Exercise text –
● ● ● ●
Distracted driving has been an ongoing problem in Washington and throughout the country for many years now.
Like most drivers, you have probably heard of distracted driving and know the dangers it represents. Distracted driving is generally defined as any activity that takes a driver’s attention away from the primary task of driving.
Distracted driving remains a huge problem
Distracted driving continues to be a factor in many serious or fatal car accidents in Washington. Despite the many educational campaigns directed at reducing the number of distracted drivers on the roads, many drivers continue to drive while distracted.
This prompted Washington lawmakers to add a new section to the state’s distracted driving law in 2017. The new section is called dangerously distracted driving.
Previously, the distracted driving law only addressed using personal electronic devices while driving. The new law adds dangerously distracted driving, which is defined as any activity not related to the actual operation of a motor vehicle in a manner that interferes with the safe operation of the vehicle.
● ● ● ●
Available data –
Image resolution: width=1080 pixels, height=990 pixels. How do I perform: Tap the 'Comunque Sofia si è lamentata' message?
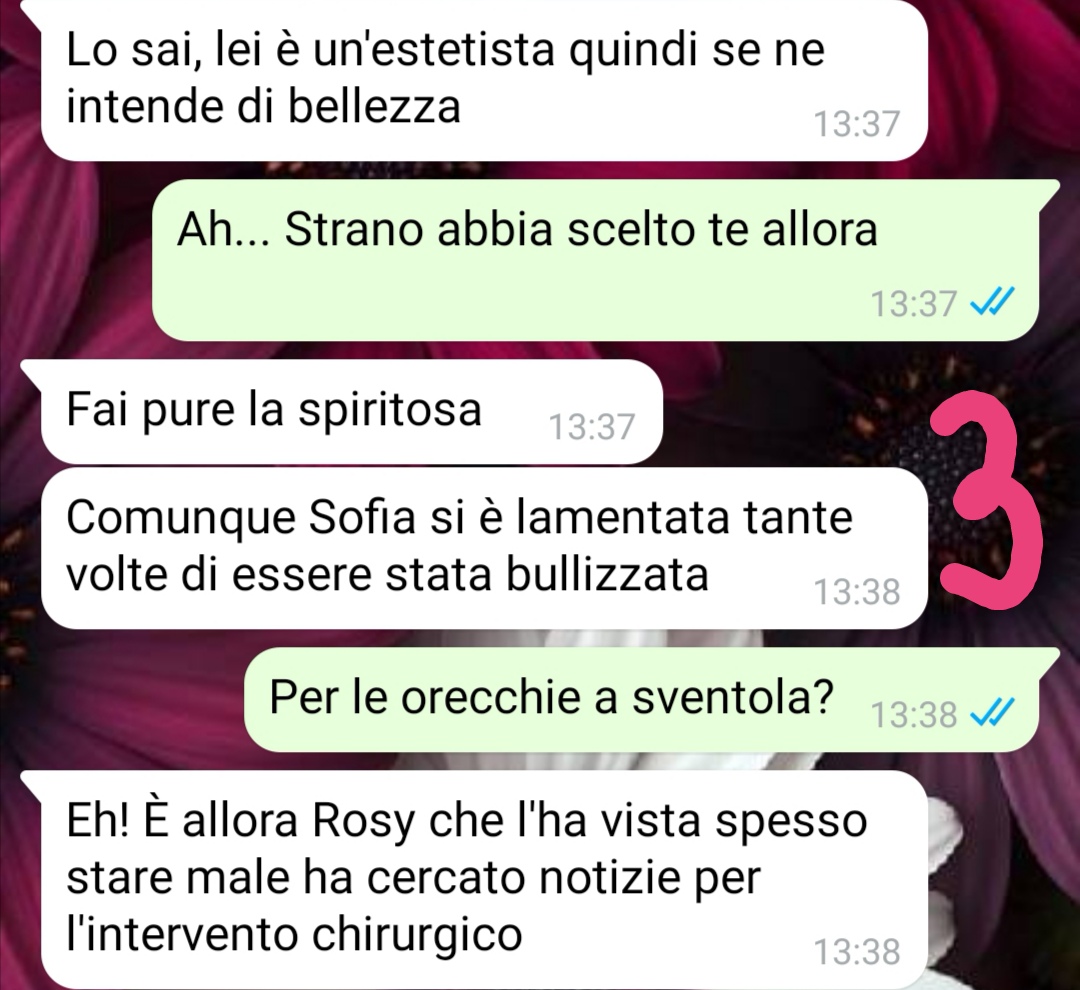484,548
● ● ● ●
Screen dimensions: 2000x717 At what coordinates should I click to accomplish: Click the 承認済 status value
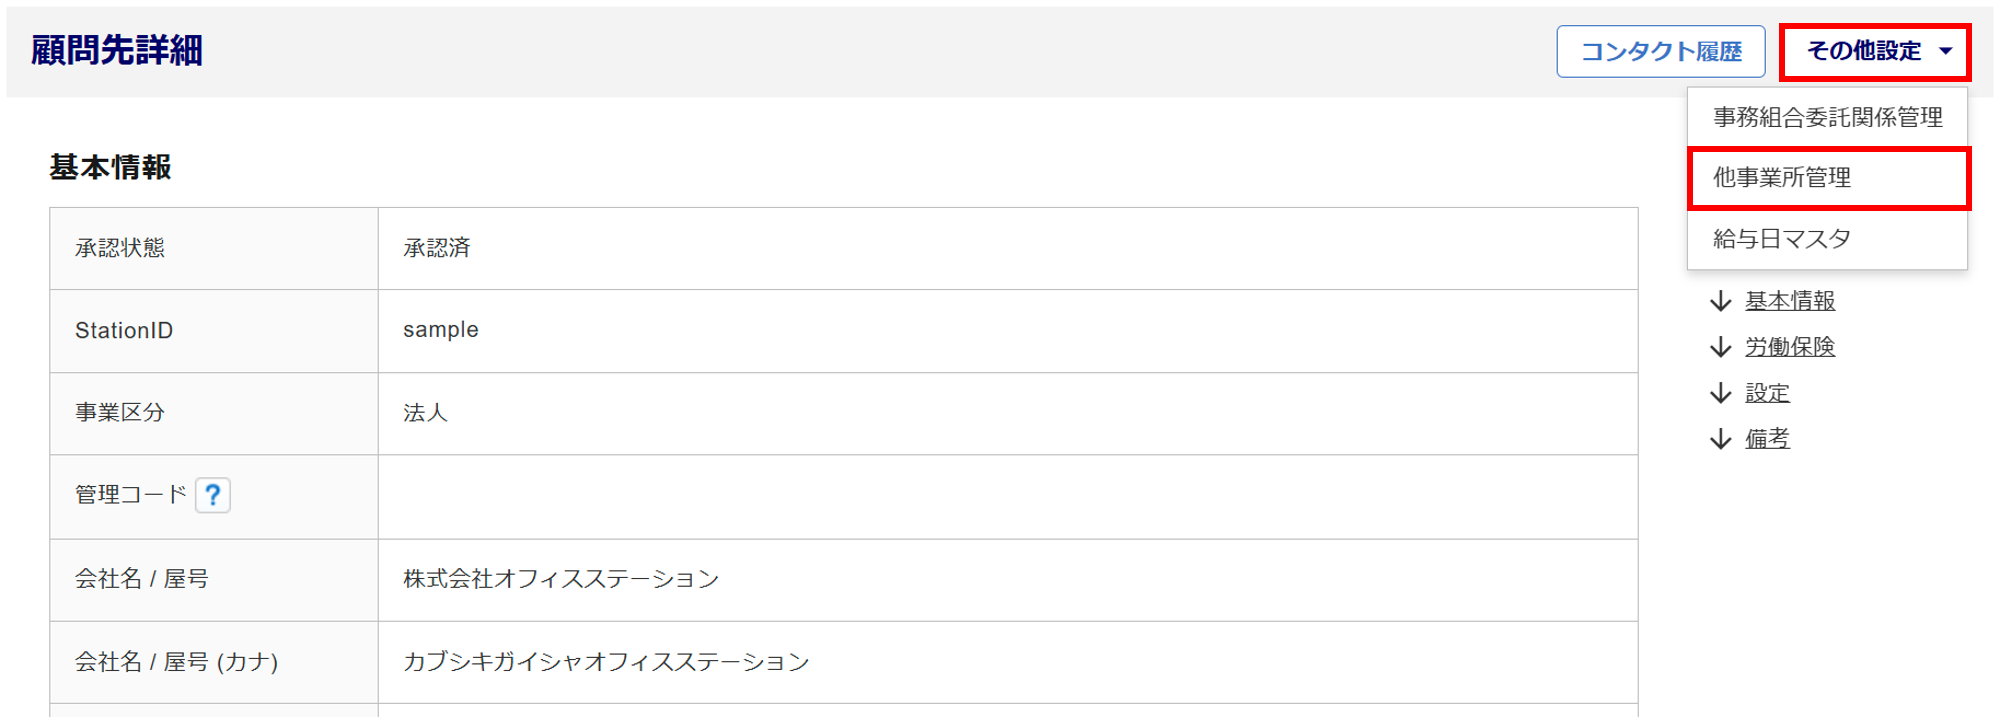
● ● ● ●
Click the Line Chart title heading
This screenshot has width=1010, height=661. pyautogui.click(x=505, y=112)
● ● ● ●
Your tasks –
**1)** List every sentence in the distracted driving text that mentions Washington.
**2)** Pick up the distracted driving text after its last sentence and continue it.

Answers by item –
**1)**
1. Distracted driving has been an ongoing problem in Washington and throughout the country for many years now.
2. Distracted driving continues to be a factor in many serious or fatal car accidents in Washington.
3. This prompted Washington lawmakers to add a new section to the state’s distracted driving law in 2017.

**2)**
No definition of “dangerous” distractions
While the dangerously distracted driving law does not list out specific distractions, it is safe to assume that almost anything you do could potentially be considered a distraction, such as adjusting a navigation system, eating, drinking, talking to a passenger or applying makeup while driving.
Under the personal electronic device law, you still cannot use a hand-held personal device, such as a cell phone, while driving. You can use a hands-free device to make a phone call but cannot use the phone for any other activity. The dangerously distracted driving law is designed for distractions not involving your phone.
It is important to know that driving includes when you are stopped at a stoplight or a stop sign or sitting in traffic. If you truly need to use your phone to send a message or check something, pull over somewhere safe to do it.
Your options after an accident with a distracted driver
When you are injured in a car accident, it can be difficult to know if distracted driving was a factor. If you can show that the other driver was distracted, you might be able to prove negligence.
Negligence is the legal theory that personal injury cases are based on. In terms of car accidents, proving another driver was negligent means showing that they breached their legal duty to drive safely, and that breach caused your accident and resulted in your damages.
Washington uses a comparative negligence standard. This means that any compensation you are awarded through your personal injury action could be reduced by your own level of negligence.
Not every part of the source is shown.